Content from the Brookings Institution India Center is now archived. After seven years of an impactful partnership, as of September 11, 2020, Brookings India is now the Centre for Social and Economic Progress, an independent public policy institution based in India.

Editor's note:

This article first appeared in Mint. Brookings India is an independent, non-partisan public policy research organisation based in New Delhi. The views are of the author(s).

The World Bank’s annual “Doing Business” (DB) report is probably its most-cited publication. It is also the Bank’s most contentious, and with the release of Doing Business 2018 last October, the controversy surrounding the report has reached new heights, with some critics accusing it of obfuscation, data rigging, and political manipulation.

I was closely involved with the DB report from 2012 to 2016, so I had to restrain myself from jumping into the debate on the topic. But now, a review of the DB index and annual report seems worthwhile.

I first became familiar with the DB report when I was an adviser to the Indian government and would look to it for ideas about how to cut India’s notoriously cumbersome bureaucratic red tape. So, when I moved to the World Bank and learned that I would be overseeing the DB team, it was like a regular restaurant patron suddenly being asked to supervise the kitchen.

The upshot was that I learned all that went on behind the scenes. And although I had some conceptual disagreements, I was impressed by the integrity of the process.

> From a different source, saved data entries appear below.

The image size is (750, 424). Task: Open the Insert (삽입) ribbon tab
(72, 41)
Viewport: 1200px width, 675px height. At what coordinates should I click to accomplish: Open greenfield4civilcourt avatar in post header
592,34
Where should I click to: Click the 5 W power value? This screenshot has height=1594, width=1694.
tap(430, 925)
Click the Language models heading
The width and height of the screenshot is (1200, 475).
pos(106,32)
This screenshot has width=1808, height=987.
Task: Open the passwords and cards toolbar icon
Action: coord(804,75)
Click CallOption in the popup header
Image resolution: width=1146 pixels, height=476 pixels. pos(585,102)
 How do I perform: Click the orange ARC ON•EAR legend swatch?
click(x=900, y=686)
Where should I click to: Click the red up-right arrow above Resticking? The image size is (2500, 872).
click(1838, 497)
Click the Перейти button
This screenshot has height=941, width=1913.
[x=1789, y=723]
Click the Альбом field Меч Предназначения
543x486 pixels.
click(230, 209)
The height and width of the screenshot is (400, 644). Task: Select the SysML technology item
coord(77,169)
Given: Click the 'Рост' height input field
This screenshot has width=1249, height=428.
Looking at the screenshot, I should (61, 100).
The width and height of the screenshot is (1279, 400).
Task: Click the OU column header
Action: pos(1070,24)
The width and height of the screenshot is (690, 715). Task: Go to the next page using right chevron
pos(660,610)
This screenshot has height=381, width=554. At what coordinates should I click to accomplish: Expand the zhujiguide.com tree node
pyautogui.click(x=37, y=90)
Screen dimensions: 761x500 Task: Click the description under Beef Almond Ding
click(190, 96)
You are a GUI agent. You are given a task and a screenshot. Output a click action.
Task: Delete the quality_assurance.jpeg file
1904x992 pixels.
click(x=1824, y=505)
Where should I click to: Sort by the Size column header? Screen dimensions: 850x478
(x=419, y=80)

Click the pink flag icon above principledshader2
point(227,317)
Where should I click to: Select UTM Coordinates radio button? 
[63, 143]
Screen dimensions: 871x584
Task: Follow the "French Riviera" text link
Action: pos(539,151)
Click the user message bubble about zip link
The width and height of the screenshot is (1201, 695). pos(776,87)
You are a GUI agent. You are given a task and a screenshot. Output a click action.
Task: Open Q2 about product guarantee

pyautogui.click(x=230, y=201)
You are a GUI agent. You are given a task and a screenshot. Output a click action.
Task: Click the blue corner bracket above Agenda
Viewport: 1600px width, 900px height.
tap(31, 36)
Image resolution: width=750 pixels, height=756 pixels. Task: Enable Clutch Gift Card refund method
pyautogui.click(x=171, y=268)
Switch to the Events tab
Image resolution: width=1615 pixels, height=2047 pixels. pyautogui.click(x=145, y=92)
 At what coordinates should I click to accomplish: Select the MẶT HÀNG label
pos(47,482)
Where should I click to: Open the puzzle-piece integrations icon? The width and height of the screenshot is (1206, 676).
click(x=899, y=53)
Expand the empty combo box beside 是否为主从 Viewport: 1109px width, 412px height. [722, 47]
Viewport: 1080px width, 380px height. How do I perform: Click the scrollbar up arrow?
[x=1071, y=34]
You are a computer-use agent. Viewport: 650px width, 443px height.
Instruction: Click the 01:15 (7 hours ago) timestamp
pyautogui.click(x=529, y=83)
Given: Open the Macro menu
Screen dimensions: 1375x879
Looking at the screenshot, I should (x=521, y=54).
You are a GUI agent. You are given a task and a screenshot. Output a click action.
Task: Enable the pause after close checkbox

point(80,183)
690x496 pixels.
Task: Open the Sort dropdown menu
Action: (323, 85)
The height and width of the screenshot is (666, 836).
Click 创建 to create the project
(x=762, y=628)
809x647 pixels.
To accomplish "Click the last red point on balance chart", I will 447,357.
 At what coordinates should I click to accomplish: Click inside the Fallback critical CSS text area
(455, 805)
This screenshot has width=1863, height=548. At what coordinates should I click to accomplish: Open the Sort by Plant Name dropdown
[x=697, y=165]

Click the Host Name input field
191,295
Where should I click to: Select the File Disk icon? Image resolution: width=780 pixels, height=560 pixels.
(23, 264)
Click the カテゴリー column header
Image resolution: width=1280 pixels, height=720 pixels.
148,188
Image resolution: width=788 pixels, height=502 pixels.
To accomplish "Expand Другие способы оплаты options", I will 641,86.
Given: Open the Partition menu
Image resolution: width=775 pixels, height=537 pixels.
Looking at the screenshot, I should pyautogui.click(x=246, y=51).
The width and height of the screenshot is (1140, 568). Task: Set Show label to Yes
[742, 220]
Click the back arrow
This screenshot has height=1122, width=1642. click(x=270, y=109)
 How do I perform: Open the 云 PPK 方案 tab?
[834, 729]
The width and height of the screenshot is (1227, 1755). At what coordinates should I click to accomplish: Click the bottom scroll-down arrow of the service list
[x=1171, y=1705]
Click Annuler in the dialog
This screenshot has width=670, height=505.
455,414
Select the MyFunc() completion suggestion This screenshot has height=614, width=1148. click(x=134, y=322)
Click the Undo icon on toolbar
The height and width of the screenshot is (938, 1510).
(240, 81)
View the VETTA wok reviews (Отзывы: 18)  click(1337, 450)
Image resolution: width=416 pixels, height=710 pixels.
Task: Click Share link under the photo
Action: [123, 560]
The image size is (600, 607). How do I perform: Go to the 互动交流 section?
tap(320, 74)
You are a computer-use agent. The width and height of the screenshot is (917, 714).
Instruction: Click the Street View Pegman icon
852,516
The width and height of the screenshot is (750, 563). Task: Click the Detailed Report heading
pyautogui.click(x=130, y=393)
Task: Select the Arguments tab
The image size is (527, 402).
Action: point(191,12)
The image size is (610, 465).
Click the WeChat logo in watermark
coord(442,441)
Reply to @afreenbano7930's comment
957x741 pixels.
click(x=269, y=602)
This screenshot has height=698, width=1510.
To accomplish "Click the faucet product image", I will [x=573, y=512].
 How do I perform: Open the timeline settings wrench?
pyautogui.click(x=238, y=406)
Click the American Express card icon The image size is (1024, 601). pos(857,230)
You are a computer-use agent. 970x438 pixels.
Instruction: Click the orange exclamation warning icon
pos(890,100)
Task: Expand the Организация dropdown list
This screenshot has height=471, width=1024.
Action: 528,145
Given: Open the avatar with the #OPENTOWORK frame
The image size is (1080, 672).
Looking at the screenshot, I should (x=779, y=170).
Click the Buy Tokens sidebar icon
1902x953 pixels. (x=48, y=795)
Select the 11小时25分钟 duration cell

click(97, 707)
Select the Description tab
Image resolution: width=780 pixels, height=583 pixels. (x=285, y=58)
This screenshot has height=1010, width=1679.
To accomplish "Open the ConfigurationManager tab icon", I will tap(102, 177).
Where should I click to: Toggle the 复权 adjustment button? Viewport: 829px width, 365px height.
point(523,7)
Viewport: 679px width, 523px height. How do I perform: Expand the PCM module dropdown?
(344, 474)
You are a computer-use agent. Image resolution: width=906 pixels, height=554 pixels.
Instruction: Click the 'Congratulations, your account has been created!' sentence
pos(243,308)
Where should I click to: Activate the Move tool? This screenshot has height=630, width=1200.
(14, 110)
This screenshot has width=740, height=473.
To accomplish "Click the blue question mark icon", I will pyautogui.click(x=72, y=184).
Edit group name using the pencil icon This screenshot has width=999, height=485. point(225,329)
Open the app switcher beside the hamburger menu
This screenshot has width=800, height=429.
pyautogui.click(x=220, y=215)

The DB index aims to measure, across countries, the ease of starting a business, obtaining the relevant permits, accessing essential infrastructure, and so forth. It comprises 10 indicators, each of which is based on various sub-indicators, and all of which are aggregated, according to a fixed rule, into a final score that determines a country’s ranking among 190 economies. According to the 2018 report, New Zealand and Singapore are the world’s best and second-best places to do business, and Eritrea and Somalia are the worst, at 189 and 190, respectively.